WASHINGTON — The House committee investigating the Jan. 6 attack on the Capitol has discovered gaps in official White House telephone logs from the day of the riot, finding few records of calls by President Donald Trump from critical hours when investigators know that he was making them.
Investigators have not uncovered evidence that any official records were tampered with or deleted, and it is well known that Trump used his personal cellphone, and those of his aides, routinely to talk with aides, congressional allies and outside confidants.
But the sparse call records are the latest major obstacle to the panel’s central mission: re-creating what Trump was doing behind closed doors during crucial moments of the assault on Congress by a mob of his supporters.
The panel is still awaiting additional material from the National Archives and Records Administration, which keeps the official White House logs, and from telecommunications companies that have been subpoenaed for the personal cellphone records of Trump’s inner circle, like his son, Eric, and Kimberly Guilfoyle, the fiancee of Trump’s son Donald Trump Jr.
The call logs obtained by the committee document who was calling the White House switchboard, and any calls that were being made from the White House to others. Trump had a habit throughout his presidency of circumventing that system, making it far more difficult to discern who he was communicating with.
Two people familiar with the phone records discussed the details about them on the condition of anonymity because they did not want to be identified discussing an ongoing congressional investigation. A spokesperson for the committee declined to comment.
Since the Jan. 6, 2021 attack, former Trump administration officials have said that investigators would struggle to piece together a complete record of Trump’s conversations that day, because of his habit of using his and other people’s cellphones. At least one person who tried to reach Trump on his cellphone Jan. 6 had their call picked up by one of his aides. It is unclear where Trump was at the time.
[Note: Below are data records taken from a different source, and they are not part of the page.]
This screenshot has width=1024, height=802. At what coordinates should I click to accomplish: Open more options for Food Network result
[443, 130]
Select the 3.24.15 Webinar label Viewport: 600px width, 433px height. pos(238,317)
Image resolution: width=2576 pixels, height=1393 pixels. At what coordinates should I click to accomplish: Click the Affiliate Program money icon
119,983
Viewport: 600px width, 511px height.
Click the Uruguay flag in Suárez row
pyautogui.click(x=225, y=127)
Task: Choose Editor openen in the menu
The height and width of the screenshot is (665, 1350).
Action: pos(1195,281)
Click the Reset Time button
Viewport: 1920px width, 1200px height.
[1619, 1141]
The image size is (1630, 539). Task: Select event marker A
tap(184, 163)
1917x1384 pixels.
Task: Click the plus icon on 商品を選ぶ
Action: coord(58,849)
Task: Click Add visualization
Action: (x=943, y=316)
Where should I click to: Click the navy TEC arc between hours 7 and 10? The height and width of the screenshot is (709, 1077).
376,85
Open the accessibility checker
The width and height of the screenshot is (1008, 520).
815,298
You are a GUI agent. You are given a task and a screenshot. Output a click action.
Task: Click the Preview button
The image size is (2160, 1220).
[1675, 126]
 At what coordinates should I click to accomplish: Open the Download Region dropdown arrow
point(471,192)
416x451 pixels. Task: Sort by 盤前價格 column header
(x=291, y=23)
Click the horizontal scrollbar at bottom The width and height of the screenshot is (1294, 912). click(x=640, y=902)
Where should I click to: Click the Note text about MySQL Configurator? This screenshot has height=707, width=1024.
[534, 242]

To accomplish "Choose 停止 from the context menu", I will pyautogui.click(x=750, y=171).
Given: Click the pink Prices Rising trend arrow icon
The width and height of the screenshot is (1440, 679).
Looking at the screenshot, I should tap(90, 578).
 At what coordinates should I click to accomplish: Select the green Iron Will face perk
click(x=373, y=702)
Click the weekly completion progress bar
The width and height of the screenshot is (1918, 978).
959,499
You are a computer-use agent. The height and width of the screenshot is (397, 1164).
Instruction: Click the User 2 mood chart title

Few details of what Trump did inside the White House as rioters stormed the Capitol are known. He was watching television as the riot played out on cable news, and several aides including his daughter, Ivanka Trump, implored him to say something to try to tell the rioters to stop.
Nevertheless, his first public communication as the melee unfolded was a Twitter post attacking then-Vice President Mike Pence. Trump also is known to have tried to reach out to one senator as the certification of the Electoral College vote was delayed. And he fielded a call from Rep. Kevin McCarthy, the top House Republican, who told Trump that people were breaking into his office on Capitol Hill.
Early on in his administration, Trump was known to use the cellphone belonging to Keith Schiller, his personal bodyguard at Trump Tower and later the director of Oval Office operations, for some of his calls. It meant the White House call logs were often an incomplete reflection of his contacts.
After the Supreme Court ruled against Trump’s efforts to block the release of hundreds of pages of presidential records, the National Archives turned over to the House panel investigating the riot voluminous documents that included daily presidential diaries, schedules, appointment information showing visitors to the White House, activity logs, call logs and switchboard shift-change checklists showing calls to Trump and Pence on Jan. 6.
The committee has learned in recent weeks that Trump spoke on the phone with Pence and Republican lawmakers on the morning of Jan. 6 as he pushed to overturn the election. For instance, Trump mistakenly called the phone of Sen. Mike Lee, R-Utah, thinking it was the number of Sen. Tommy Tuberville, R-Ala. Lee then passed the phone to Tuberville, who said he spoke to the former president for less than 10 minutes as rioters were breaking into the building.
But many of the calls the committee is aware of did not show up in the official logs.
The revelations about incomplete call logs comes as Trump is under increasing scrutiny for apparently violating the Presidential Records Act by ripping up some White House documents and taking others with him when he left office. The House Oversight committee on Thursday announced an investigation into what it called “potential serious violations” of the law, including that Trump took 15 boxes of White House documents to his Palm Beach, Florida, compound and attempted to destroy presidential records.
Trump’s conduct, said Rep. Carolyn Maloney, D-N.Y., chair of the oversight committee, “involves a former president potentially violating a criminal law by intentionally removing records, including communications with a foreign leader, from the White House and reportedly attempting to destroy records by tearing them up.”
The National Archives and Records Administration discovered what it believed was classified information in documents Trump had taken with him. The Washington Post reported Wednesday that the National Archives had asked the Department of Justice to examine Trump’s handling of White House records.